日本には、人生の節目や季節の節句、年中行事に合わせて神社に参拝する文化が根付いています。
ここでは「いつ神社にお参りするのか?」を、年間スケジュールの流れに沿って紹介します。
■ 1月:初詣(はつもうで)
時期:1月1日〜3日頃
もっとも代表的な参拝のタイミング。
新年の無病息災、家内安全、開運招福、仕事運など、1年の始まりに神様へご挨拶をします。

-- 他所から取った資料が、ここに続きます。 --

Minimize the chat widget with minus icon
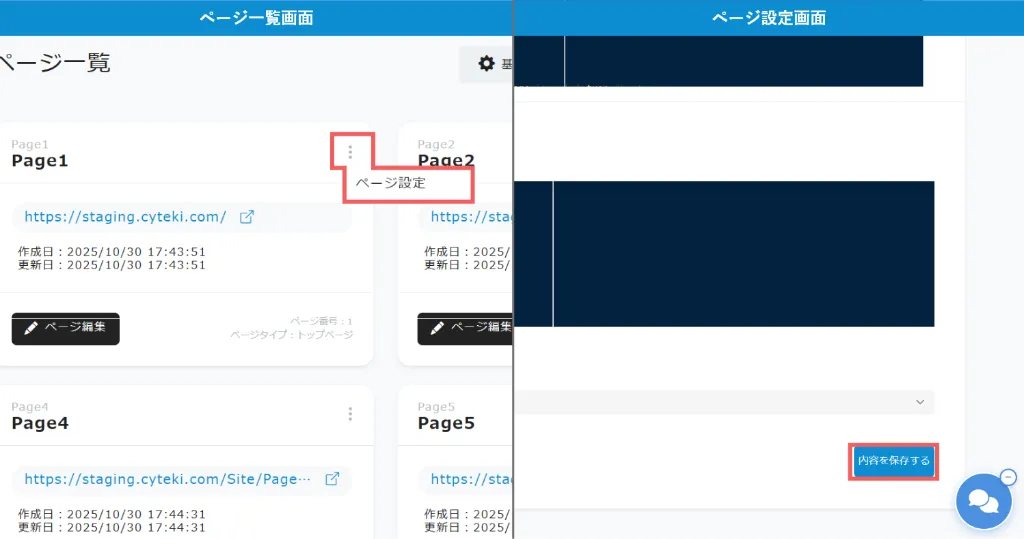 (1008, 477)
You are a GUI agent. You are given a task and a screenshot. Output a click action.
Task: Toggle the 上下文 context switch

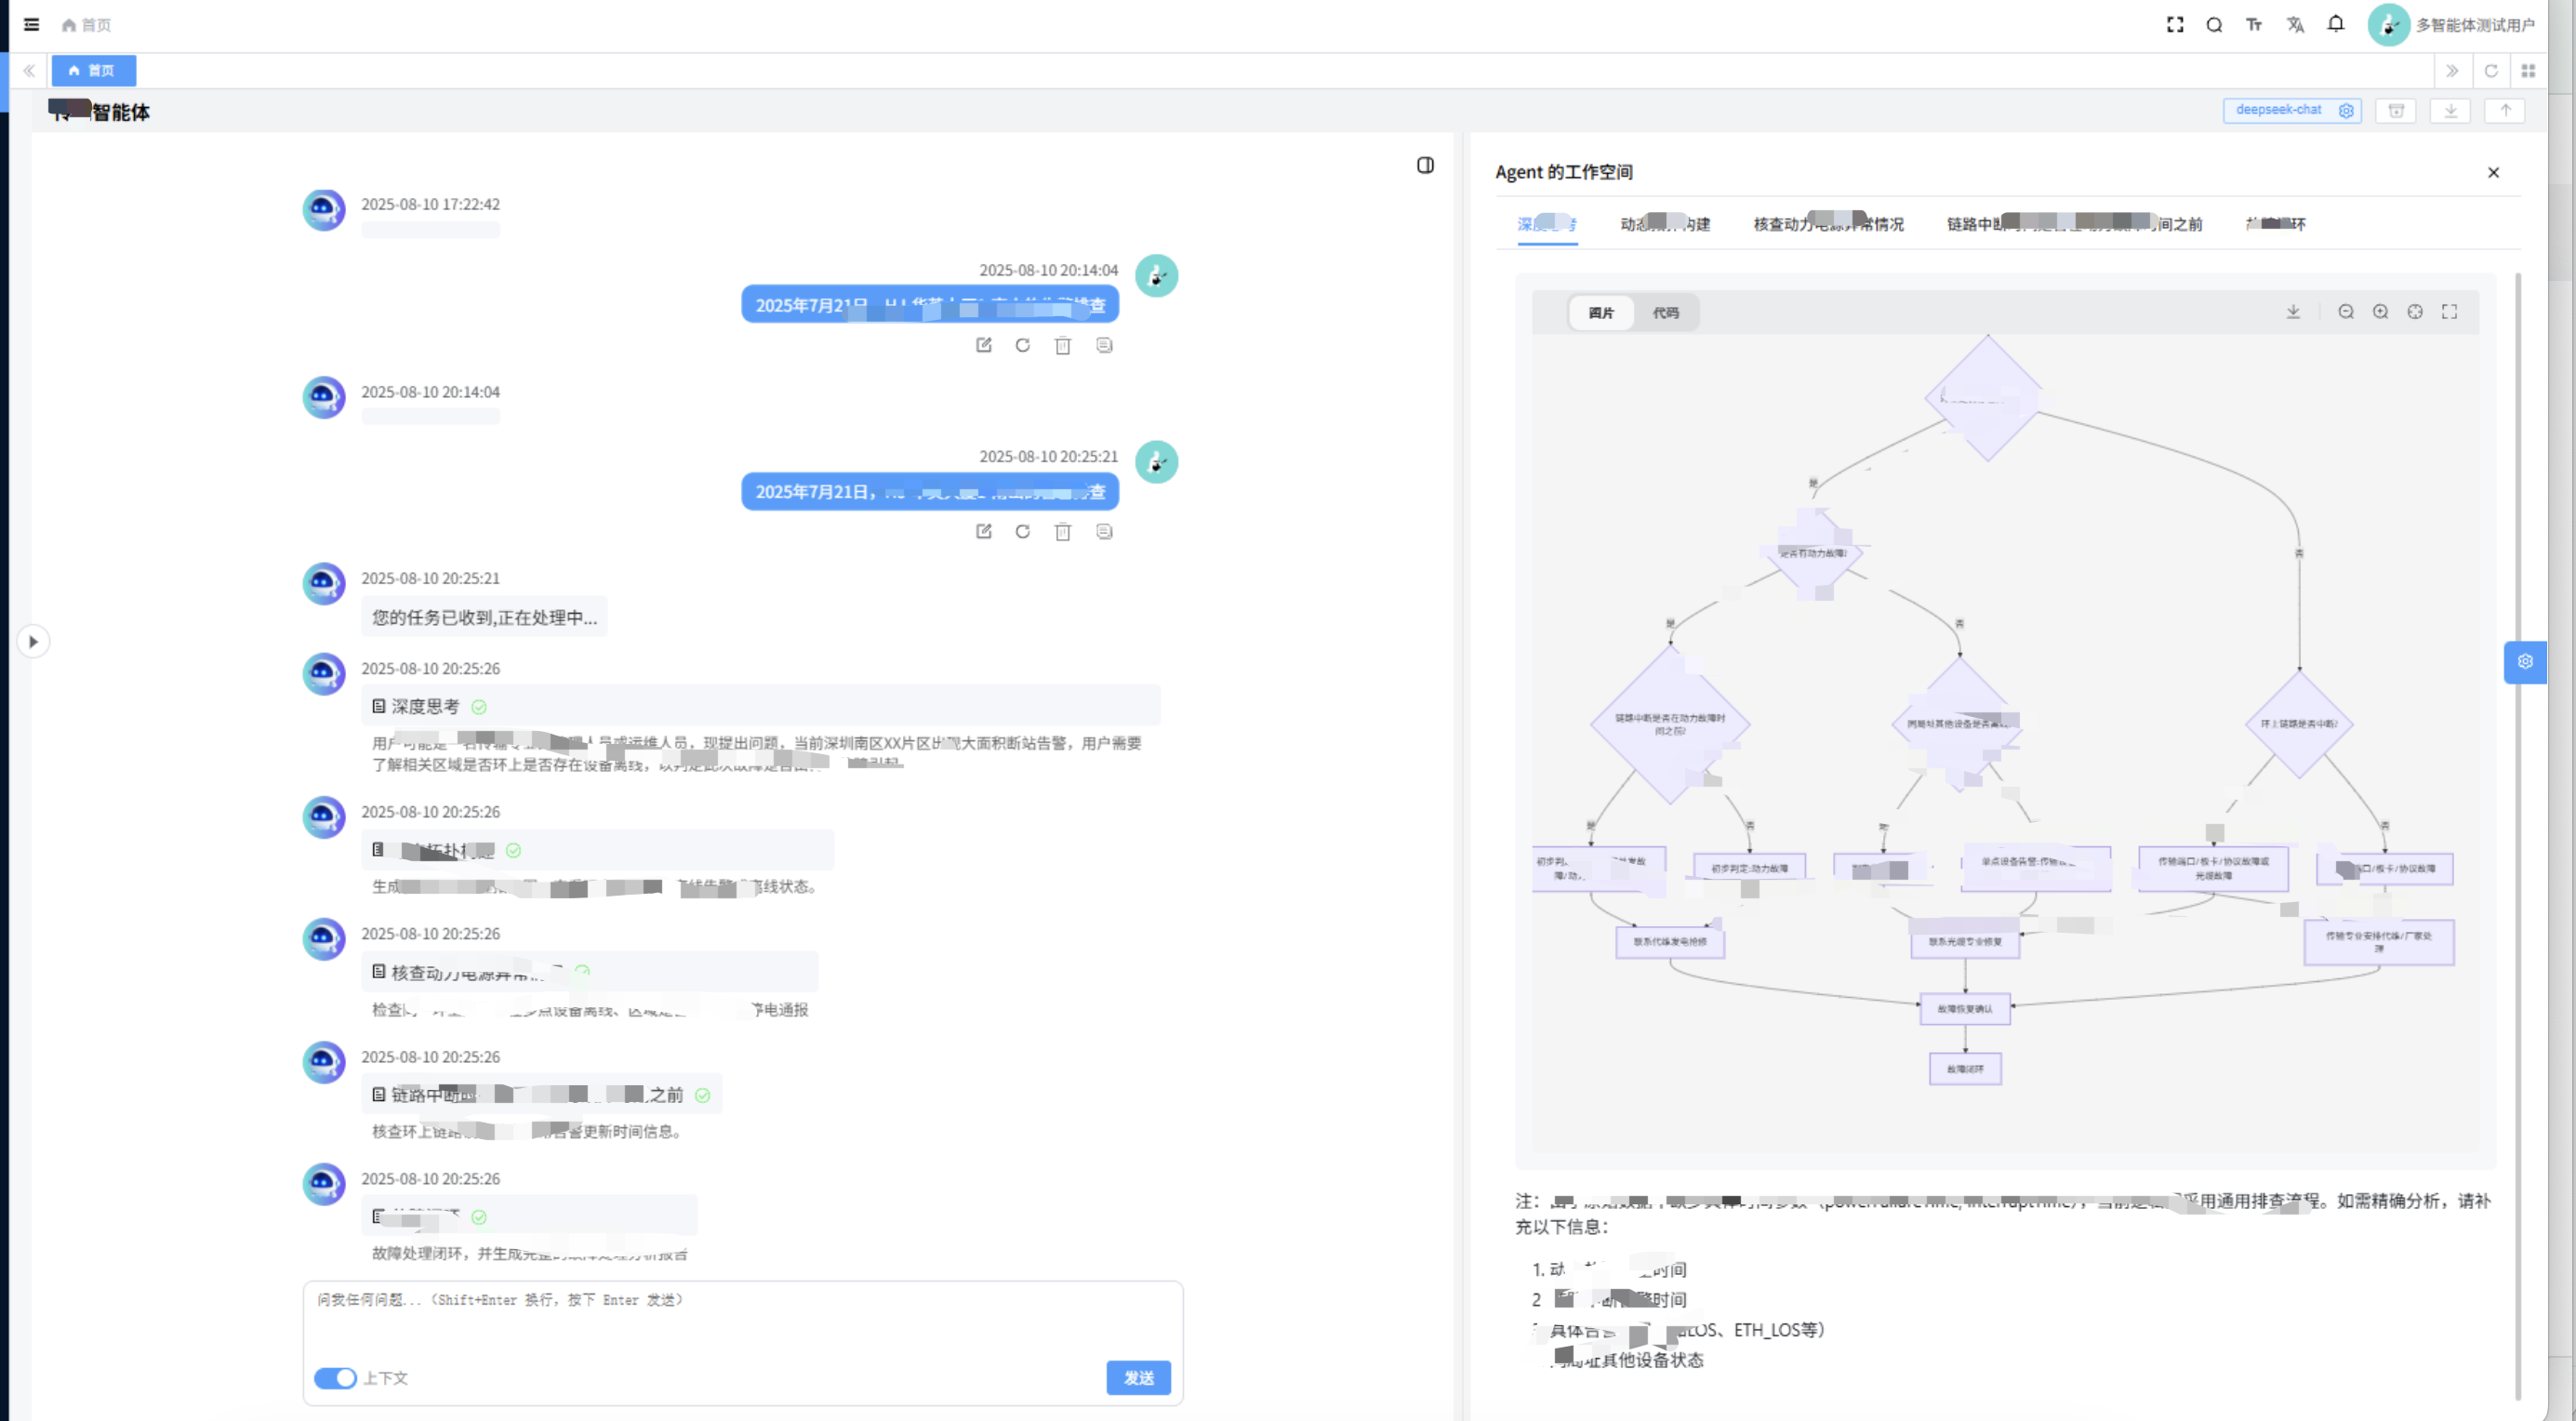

◎ 混雑を避けたい場合は「松の内(関東:1/7、関西:1/15)まで」に参拝すれば初詣扱い。
■ 2月:節分祭の参拝
時期:2月3日頃
節分は“季節の変わり目”で、邪気が入りやすいとされる日。
神社では「豆まき」「厄除け祈願」などの神事が行われます。
◎ 厄年の人が参拝することも多い日です。
■ 2月中旬:祈年祭(きねんさい)
時期:2月17日頃
その年の五穀豊穣や国家安泰を祈る祭り。
一般参拝もできますが、地域の氏神神社が中心です。
■ 3月:桃の節句・春季彼岸
桃の節句:3月3日
女の子の健やかな成長を願う日。初節句では神社でご祈祷を受ける家庭も増えています。
春分の日を中心に春のお彼岸
先祖供養とあわせ、氏神様に近況を報告するとよいとされます。
■ 4〜5月:端午の節句・春祭り
端午の節句:5月5日
男の子の成長祈願。初節句に「初幟祈願」や「五月人形の加護祈願」を行う神社もあります。
春祭り(例祭)
地域の神社が年間で最も重要と位置づける祭儀。
氏子としてのご挨拶参拝に適しています。
■ 6月:夏越の大祓(なごしのおおはらえ)
時期:6月30日
半年間の罪穢れを祓い、後半の健康と安全を願う重要な行事。
“茅の輪(ちのわ)くぐり”で心身を浄めます。
■ 7月:七夕(たなばた)
時期:7月7日
地域によっては神社で短冊奉納や星祭りが行われます。
■ 9月:秋の収穫感謝・十五夜
時期:9月中旬〜10月
収穫祭(新嘗祭へ向けた時期)や、十五夜の月待ち神事が行われます。
■ 10〜11月:七五三(しちごさん)
時期:11月15日を中心に10月〜12月上旬まで
3歳・5歳・7歳の子どもの成長を感謝し、今後も健やかに育つようご祈祷を受けます。
神社参拝の“子どもの節目”として最もメジャーなもの。
■ 11月下旬:新嘗祭(にいなめさい)
時期:11月23日(勤労感謝の日)
天皇が新穀を神様に供え感謝する宮中祭祀がルーツ。
全国の神社で収穫感謝の祭りが行われます。
■ 12月:年末詣・大祓
年末詣:12月中旬〜31日
「1年お世話になったお礼」を伝える参拝。
大祓(おおはらえ):12月31日
半年間の罪や穢れを祓い、新しい年を清々しい心で迎えるための神事。
紙でできた「人形(ひとがた)」で身を清める神社も。
■ 年中行事以外でも参拝するタイミング
● 生活の節目
- 安産祈願(戌の日)
- 初宮参り
- 七五三
- 厄年・厄払い
- 車のお祓い
- 新築清祓・地鎮祭
- 合格祈願・必勝祈願
- 結婚報告
● 氏神様への「月参り・日参り」
毎月1日・15日に参拝する風習(朔日参り)もあります。
■ まとめ:神社参拝のタイミングは「四季」と「人生の節目」を軸に考える
神社へ参拝する適切なタイミングは以下の3つに分類できます。
① 年中行事(季節の節目)
初詣、節分、桃の節句、端午の節句、七五三、大祓など。
② 個人・家庭の節目
安産・出産・誕生・成長・厄年・受験など。
③ 氏神様への定期参拝
朔日参り(毎月1日)、感謝を伝えたいタイミング。
参拝は「守ってもらいたいとき」だけでなく、
“日々の感謝を伝える時間” として行うのが本来の姿とも言われます。